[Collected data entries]
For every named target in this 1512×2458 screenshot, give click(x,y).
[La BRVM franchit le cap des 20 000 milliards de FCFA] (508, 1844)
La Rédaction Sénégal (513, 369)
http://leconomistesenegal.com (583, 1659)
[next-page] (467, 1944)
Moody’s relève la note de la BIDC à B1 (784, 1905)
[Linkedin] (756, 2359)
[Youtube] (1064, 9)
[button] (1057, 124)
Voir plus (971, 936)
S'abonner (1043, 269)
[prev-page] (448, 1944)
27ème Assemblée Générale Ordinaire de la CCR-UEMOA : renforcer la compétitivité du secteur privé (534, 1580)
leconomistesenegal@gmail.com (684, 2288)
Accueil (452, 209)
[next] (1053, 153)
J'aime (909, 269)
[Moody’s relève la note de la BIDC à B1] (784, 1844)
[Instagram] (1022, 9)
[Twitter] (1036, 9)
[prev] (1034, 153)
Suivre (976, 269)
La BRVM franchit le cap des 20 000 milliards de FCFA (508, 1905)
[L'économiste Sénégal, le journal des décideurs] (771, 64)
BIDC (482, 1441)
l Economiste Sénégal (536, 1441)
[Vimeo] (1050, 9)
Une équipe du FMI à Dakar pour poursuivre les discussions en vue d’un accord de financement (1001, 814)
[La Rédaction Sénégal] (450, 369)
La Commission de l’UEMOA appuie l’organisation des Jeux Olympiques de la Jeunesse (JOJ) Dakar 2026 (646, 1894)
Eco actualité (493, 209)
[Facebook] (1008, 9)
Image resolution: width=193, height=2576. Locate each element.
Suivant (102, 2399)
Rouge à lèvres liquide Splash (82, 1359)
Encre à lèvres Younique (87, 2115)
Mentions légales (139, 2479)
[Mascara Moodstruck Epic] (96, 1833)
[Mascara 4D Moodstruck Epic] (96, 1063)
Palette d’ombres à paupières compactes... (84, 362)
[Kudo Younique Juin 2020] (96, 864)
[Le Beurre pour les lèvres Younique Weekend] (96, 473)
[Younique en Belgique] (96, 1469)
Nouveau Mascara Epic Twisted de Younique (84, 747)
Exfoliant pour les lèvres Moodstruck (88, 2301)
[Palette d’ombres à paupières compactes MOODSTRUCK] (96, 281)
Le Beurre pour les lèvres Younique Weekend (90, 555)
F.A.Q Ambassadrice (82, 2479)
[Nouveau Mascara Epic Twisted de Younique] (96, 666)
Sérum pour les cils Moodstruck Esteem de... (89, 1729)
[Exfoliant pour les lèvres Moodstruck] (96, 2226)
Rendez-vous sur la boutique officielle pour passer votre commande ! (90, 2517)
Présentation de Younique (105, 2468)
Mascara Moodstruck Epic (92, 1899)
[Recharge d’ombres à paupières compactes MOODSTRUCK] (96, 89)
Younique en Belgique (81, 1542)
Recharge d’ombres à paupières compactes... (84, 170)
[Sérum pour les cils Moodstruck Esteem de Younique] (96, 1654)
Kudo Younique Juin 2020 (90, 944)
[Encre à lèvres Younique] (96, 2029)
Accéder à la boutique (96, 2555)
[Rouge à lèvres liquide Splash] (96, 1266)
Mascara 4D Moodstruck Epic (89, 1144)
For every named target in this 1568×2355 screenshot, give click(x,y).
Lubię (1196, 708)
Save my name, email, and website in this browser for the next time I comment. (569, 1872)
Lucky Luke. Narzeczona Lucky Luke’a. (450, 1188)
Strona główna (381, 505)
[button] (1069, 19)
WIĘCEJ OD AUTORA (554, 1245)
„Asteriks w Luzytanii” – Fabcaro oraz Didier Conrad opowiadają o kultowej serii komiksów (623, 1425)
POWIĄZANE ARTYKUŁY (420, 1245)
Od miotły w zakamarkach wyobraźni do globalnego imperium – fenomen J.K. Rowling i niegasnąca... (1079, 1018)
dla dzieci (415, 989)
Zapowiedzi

◆ **Problem details**
The result is a copy of every line above where the word "Beurre" shows up.

◆ **Solution to this problem**
[Le Beurre pour les lèvres Younique Weekend] (96, 473)
Le Beurre pour les lèvres Younique Weekend (90, 555)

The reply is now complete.